Here's an example of this in action:
$ ps -ef > /var/autofs/net/nfsserver/tmp/temporaryfile
$ ls -l /var/autofs/net/nfsserver/tmp/temporaryfile
-rw-r--r-- 1 roaima roaima 6766 Mar 2 14:14 /var/autofs/net/nfsserver/tmp/temporaryfile
$ ( sleep 60 ; cat ) </var/autofs/net/nfsserver/tmp/temporaryfile &
[1] 4987
$ rm /var/autofs/net/nfsserver/tmp/temporaryfile
$ ls -l /var/autofs/net/nfsserver/tmp/temporaryfile
ls: cannot access /var/autofs/net/nfsserver/tmp/temporaryfile: No such file or directory
$ ls -lA /var/autofs/net/nfsserver/tmp/
total 8
-rw-r--r-- 1 roaima roaima 6766 Mar 2 14:14 .nfs000000000100000300000001
$ rm /var/autofs/net/nfsserver/tmp/.nfs000000000100000300000001
rm: cannot remove ‘/var/autofs/net/nfsserver/tmp/.nfs000000000100000300000001’: Device or resource busy
$ fg # Wait for the rest of the minute
( sleep 60; cat ) < /var/autofs/net/nfsserver/tmp/temporaryfile
UID PID PPID C STIME TTY TIME CMD
root 1 0 0 09:44 ? 00:00:02 init [2]
root 2 0 0 09:44 ? 00:00:00 [kthreadd]
root 3 2 0 09:44 ? 00:00:01 [ksoftirqd/0]
...
roaima 4983 4712 0 14:14 pts/0 00:00:00 ps -ef
Corollary
You should ignore files on an NFS mount whose names begin with .nfs
. Furthermore, your code needs to cope with the possibility that a remote directory cannot be deleted until all these files have actually disappeared.

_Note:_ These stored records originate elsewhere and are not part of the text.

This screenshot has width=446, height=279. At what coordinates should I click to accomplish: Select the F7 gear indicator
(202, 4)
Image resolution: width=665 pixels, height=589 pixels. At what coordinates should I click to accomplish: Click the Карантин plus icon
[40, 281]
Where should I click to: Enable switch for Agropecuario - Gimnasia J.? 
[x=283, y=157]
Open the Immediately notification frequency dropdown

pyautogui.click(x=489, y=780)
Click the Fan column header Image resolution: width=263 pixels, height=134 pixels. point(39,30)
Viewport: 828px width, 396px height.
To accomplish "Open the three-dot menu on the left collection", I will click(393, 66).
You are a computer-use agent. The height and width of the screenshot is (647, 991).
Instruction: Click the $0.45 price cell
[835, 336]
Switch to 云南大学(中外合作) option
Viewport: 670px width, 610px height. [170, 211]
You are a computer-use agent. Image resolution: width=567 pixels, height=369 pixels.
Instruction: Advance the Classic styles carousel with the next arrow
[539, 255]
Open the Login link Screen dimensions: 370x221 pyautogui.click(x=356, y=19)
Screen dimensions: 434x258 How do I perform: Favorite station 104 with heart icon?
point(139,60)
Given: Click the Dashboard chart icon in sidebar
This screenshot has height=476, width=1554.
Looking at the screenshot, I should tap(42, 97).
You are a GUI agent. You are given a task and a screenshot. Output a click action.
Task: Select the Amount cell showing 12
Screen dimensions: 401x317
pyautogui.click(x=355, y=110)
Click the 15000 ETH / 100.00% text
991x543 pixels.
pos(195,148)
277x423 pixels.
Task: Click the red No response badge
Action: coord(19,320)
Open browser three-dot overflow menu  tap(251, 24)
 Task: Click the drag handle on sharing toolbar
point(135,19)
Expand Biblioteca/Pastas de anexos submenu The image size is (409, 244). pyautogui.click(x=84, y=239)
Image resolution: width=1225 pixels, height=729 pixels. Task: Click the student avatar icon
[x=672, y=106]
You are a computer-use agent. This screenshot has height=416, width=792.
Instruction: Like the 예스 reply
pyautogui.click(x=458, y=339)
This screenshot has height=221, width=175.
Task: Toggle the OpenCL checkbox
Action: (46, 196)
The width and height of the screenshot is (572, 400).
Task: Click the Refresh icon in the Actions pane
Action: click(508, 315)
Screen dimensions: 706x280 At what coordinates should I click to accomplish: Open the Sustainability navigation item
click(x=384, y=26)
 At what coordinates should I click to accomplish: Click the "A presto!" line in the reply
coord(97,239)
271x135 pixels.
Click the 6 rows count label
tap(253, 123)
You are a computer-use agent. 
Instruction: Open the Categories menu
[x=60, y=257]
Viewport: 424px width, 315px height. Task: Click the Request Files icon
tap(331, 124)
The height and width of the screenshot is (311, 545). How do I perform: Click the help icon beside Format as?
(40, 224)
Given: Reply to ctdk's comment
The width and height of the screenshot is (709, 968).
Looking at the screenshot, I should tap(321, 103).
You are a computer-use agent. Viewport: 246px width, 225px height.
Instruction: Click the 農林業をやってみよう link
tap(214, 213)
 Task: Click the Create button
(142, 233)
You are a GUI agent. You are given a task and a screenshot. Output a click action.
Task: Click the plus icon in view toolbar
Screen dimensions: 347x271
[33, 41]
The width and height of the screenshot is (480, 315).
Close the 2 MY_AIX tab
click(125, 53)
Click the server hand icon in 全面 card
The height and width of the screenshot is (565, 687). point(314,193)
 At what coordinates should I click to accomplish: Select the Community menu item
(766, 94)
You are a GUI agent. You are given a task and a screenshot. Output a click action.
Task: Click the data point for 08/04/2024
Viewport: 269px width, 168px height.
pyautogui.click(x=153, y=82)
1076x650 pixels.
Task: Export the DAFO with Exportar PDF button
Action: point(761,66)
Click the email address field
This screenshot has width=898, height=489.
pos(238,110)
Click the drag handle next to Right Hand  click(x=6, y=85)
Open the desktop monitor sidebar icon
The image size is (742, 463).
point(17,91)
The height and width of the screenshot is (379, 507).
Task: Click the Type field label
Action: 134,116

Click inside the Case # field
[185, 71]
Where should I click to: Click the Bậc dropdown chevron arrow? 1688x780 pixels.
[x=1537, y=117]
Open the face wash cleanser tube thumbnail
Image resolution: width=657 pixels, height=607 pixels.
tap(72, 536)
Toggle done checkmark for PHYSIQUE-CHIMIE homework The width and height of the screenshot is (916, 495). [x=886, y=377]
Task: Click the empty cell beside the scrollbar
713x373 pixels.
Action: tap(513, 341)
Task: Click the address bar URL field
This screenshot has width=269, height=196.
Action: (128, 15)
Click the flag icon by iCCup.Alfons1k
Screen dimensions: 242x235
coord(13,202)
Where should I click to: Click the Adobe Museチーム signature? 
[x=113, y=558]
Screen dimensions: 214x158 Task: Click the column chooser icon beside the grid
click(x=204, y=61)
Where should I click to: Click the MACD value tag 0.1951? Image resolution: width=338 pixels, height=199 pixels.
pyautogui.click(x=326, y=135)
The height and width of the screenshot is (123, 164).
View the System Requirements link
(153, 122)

NFS isn't quite as transparent to applications as one might hope.
Comments
It may be that the reason the log files are still open is that they are still being used by the logger process on your remote system. Generally the approach to this would be to cycle the log files and only download and delete the previous log files, leaving the current ones in the filesystem for use by the logger process.
Utilities such as logrotate
handle this with specific configuration elements such as delaycompress
that (attempt to) ensure a log file is not compressed while it's still in use. (See /etc/logrotate.d/apache2
on at least Debian systems for an example.)